* **REQUIRED WORK**: Your answer should be the lines below from the one with "Task: Toggle the Forest Gain legend series" to the one with "The height and width of the screenshot is (812, 1511).", both included, given again exactly and with nothing added.

Saved data entries
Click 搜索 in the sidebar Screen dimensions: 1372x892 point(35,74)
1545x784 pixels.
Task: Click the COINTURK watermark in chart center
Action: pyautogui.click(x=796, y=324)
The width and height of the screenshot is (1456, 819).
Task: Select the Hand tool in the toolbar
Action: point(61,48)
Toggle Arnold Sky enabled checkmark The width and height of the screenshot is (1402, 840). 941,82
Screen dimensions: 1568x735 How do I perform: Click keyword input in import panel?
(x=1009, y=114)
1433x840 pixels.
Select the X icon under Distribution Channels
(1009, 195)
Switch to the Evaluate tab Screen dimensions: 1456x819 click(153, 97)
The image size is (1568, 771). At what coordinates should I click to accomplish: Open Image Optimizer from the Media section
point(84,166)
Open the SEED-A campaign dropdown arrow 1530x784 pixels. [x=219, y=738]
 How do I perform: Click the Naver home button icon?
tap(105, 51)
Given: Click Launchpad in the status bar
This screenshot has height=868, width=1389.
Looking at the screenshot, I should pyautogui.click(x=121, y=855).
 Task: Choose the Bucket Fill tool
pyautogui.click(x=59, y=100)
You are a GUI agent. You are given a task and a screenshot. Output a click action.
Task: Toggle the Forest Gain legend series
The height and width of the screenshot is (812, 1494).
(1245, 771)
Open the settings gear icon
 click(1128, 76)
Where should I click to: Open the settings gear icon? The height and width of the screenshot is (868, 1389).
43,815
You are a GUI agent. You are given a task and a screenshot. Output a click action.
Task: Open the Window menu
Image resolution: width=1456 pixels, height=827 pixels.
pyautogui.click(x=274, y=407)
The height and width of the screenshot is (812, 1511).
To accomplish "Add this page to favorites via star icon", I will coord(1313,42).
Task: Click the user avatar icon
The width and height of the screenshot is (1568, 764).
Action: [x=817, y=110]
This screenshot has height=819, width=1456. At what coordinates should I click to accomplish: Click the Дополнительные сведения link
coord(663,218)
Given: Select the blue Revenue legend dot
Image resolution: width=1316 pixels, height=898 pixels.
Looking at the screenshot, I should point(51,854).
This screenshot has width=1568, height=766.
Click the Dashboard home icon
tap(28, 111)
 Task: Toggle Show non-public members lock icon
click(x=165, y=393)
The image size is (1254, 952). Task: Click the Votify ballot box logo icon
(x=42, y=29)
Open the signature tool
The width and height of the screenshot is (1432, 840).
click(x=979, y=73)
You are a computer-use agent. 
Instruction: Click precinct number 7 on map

* **RESULT**:
Task: Toggle the Forest Gain legend series
The height and width of the screenshot is (812, 1494).
(1245, 771)
Open the settings gear icon
 click(1128, 76)
Where should I click to: Open the settings gear icon? The height and width of the screenshot is (868, 1389).
43,815
You are a GUI agent. You are given a task and a screenshot. Output a click action.
Task: Open the Window menu
Image resolution: width=1456 pixels, height=827 pixels.
pyautogui.click(x=274, y=407)
The height and width of the screenshot is (812, 1511).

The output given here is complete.